The ruling also isn’t likely to affect any decisions made in virtual meetings by the General Assembly, which operates under different transparency standards, several state lawmakers said.

With worries over possible coronavirus infections high before vaccines were widely available, governing bodies across the state turned to Zoom and other virtual meeting formats during the early part of the pandemic to keep their governments functioning.

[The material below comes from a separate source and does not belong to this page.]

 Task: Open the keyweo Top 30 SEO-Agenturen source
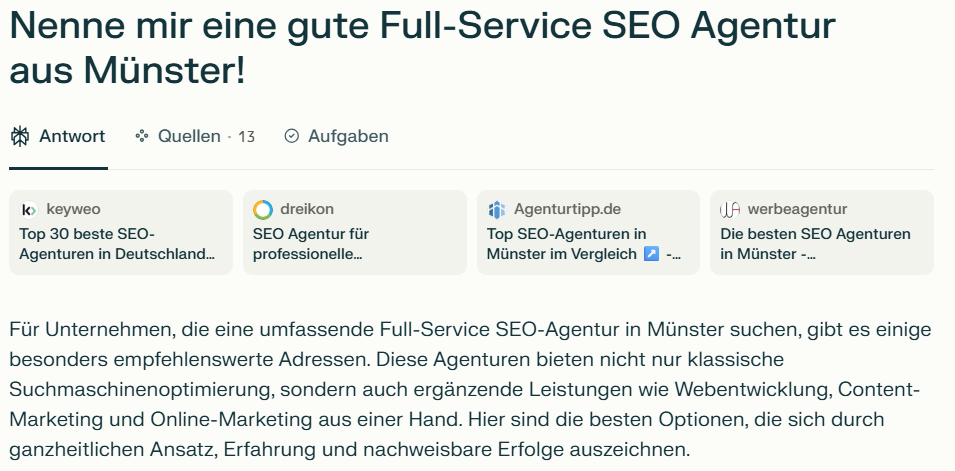[x=121, y=232]
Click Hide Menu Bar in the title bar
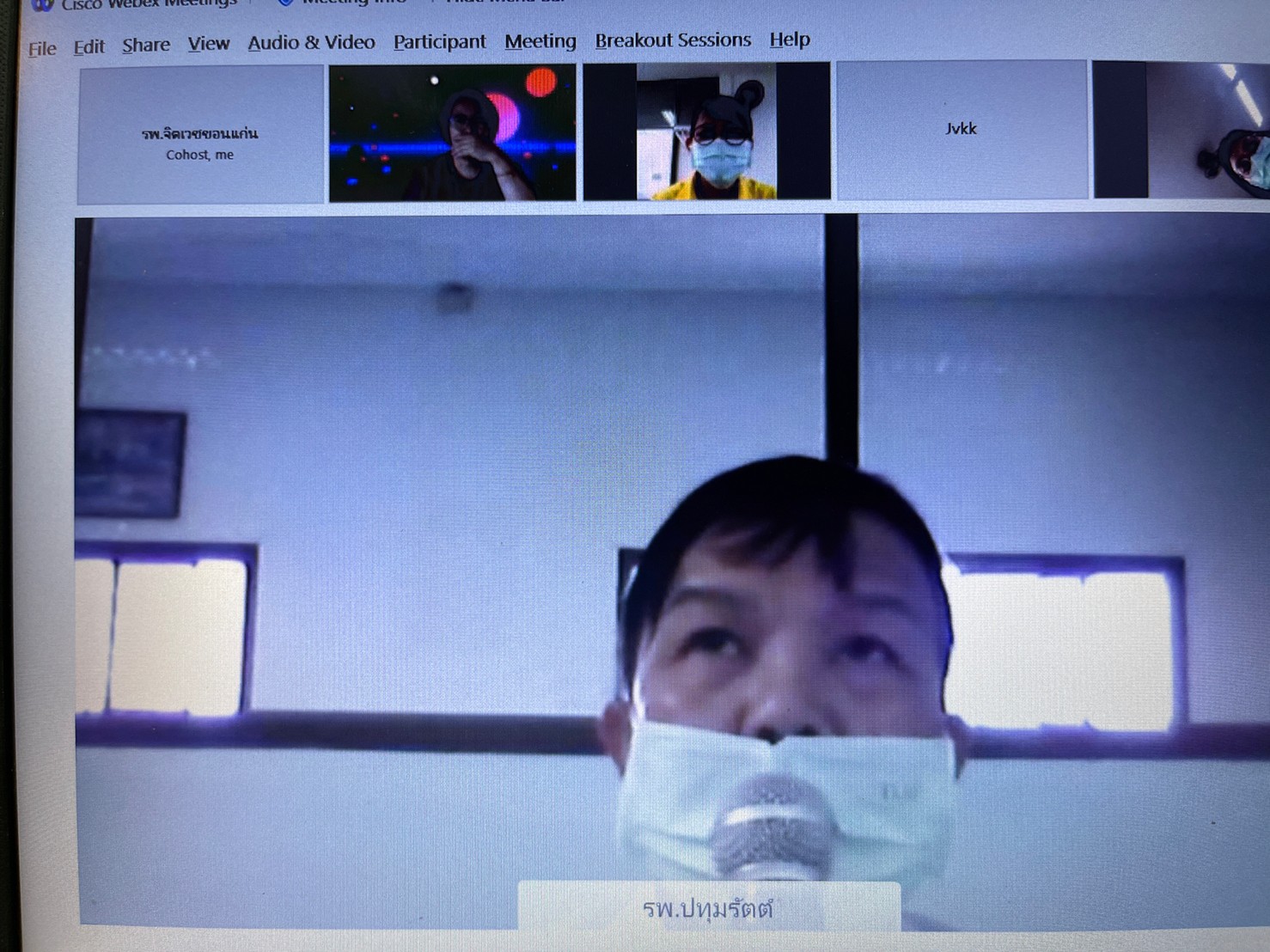The width and height of the screenshot is (1270, 952). (x=498, y=3)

In some cases, that adaptation may have left out residents who would have otherwise weighed in on local issues in person, said Megan H. Rhyne, director of the Virginia Coalition for Open Government, a group that advocates government transparency.

For local officials, “it was uncharted territory; they were trying to figure things out in a very compressed time and had to deal with what existing law did or didn’t say,” Rhyne said.

Even so, other states briefly relaxed their open records laws during the pandemic, particularly the response times to public records requests, while Virginia did not, she said.

Rhyne said the effect of the court ruling could simply mean any decisions made during virtual meetings that are challenged would have to be revisited in person, including Fairfax County’s zoning update.

“It would mean that there are a whole lot of procedural headaches of trying to address any challenges,” she said, predicting that the bulk of those challenges would be related to land-use cases, which tend to attract more opposition from affected residents. “But whether it actually affects policy, I think, is very speculative.”

Castrilli did not say whether Fairfax County will try to re-implement the changes to its zoning ordinance, the first such overhaul since 1978.

Some portions of the revised ordinance were already targeted for amendments after residents expressed concerns about changes made to off-street parking requirements, outdoor lighting standards and other aspects of life in the county.

For now, Castrilli said in his statement, “the 1978 Ordinance is presently in effect and available for reference on the County website.”